With the support of the United States Agency for International Development (USAID), NARUC supported the Public Service Regulatory Commission (PSRC) of Armenia to help increase its capacity to implement market reforms and improve the quality and effectiveness of its regulation.
NARUC experts assisted PSRC in drafting laws on promotion of competitive wholesale electricity markets and use of energy from hydropower and natural gas, while also working with the regulator to address other key needs. NARUC also facilitated interactions and engagement between Armenian officials and those from neighboring countries, notably Georgia, as well as among regulators through the Black Sea Regulatory Initiative.

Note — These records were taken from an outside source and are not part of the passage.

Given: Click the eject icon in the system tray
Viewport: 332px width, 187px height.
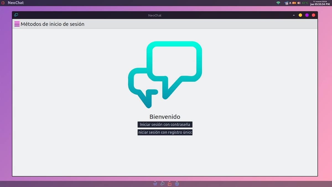Looking at the screenshot, I should point(290,3).
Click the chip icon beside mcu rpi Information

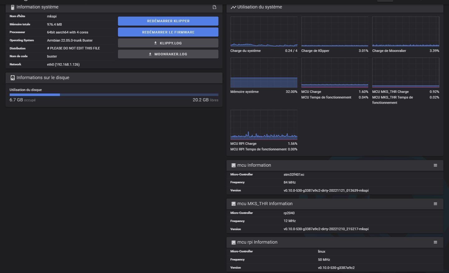click(x=233, y=242)

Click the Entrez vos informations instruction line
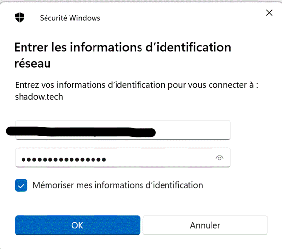[x=136, y=85]
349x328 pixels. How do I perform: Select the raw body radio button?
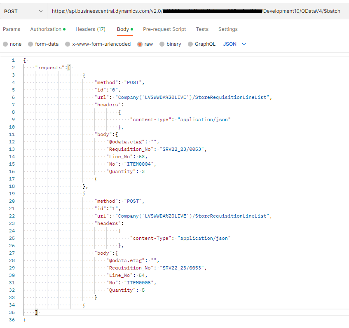pos(140,44)
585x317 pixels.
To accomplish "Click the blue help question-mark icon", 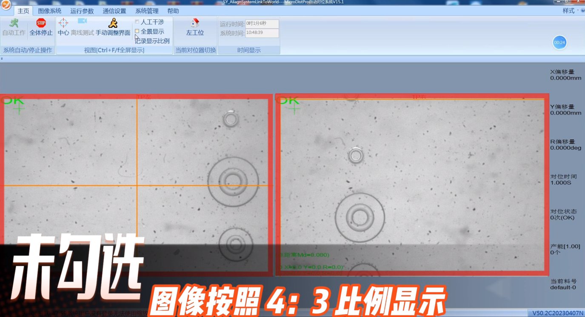I will pyautogui.click(x=582, y=11).
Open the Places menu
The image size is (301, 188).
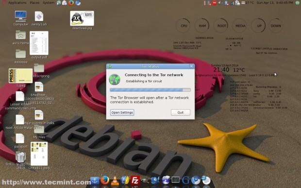34,3
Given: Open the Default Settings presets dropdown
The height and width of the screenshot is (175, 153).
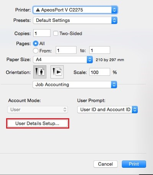Looking at the screenshot, I should 75,20.
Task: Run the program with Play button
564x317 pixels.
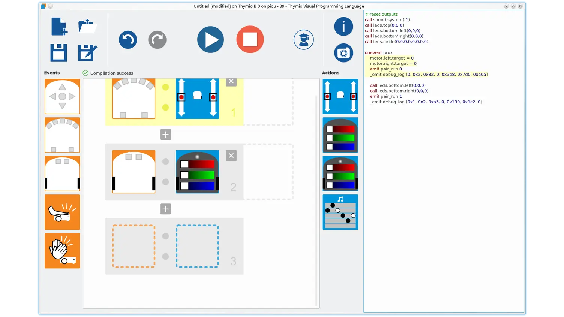Action: click(x=210, y=40)
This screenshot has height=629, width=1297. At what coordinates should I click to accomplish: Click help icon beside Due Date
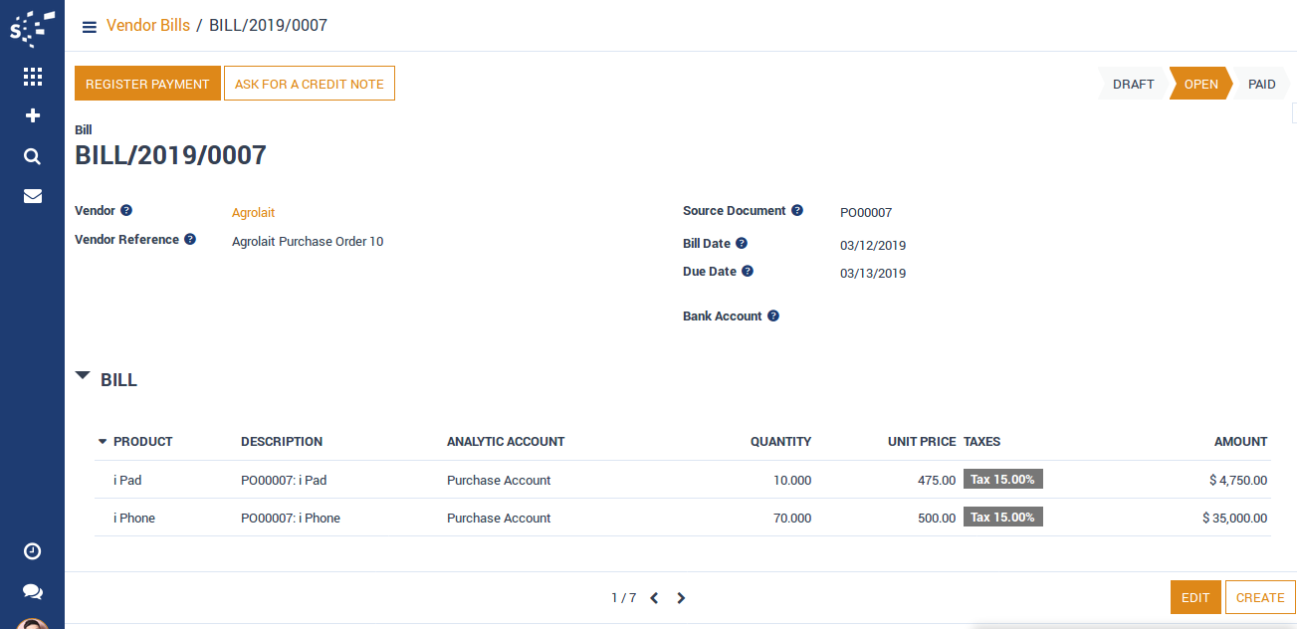click(x=748, y=271)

NARUC supported Armenia’s path toward a more open and competitive market by providing assistance to PSRC on auditing practices through a NARUC consultancy and a job shadow in 2016-2017. NARUC supported PSRC in its review and revision of internal processes and procedures necessary to perform effective oversight of licensees in the electricity sector, work that led to the development of a Monitoring Rule and Investment and Procurement Monitoring Procedures.

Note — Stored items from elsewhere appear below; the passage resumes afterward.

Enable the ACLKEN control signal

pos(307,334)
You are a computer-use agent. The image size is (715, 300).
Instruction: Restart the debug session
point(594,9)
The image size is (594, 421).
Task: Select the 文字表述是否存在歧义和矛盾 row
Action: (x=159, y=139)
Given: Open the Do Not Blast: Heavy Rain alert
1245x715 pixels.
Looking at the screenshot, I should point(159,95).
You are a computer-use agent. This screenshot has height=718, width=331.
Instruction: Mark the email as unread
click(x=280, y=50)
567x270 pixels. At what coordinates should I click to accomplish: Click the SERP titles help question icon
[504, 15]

In addition to the drafting of the rule and procedures intended to guide PSRC’s monitoring and auditing of licensees, NARUC’s work on the subject resulted in PSRC’s decision to transition to more comprehensive compliance audits and long-term network development plans. PSRC also decided to begin a concerted effort to work constructively with utilities through corrective and remedial action plans as opposed to pursuing the strict application of penalties and fines for violations and non-compliance. This marked a fundamental conceptual change in how PSRC interfaced and interacted with utilities, one that was important as the country transitioned to a more competitive energy sector.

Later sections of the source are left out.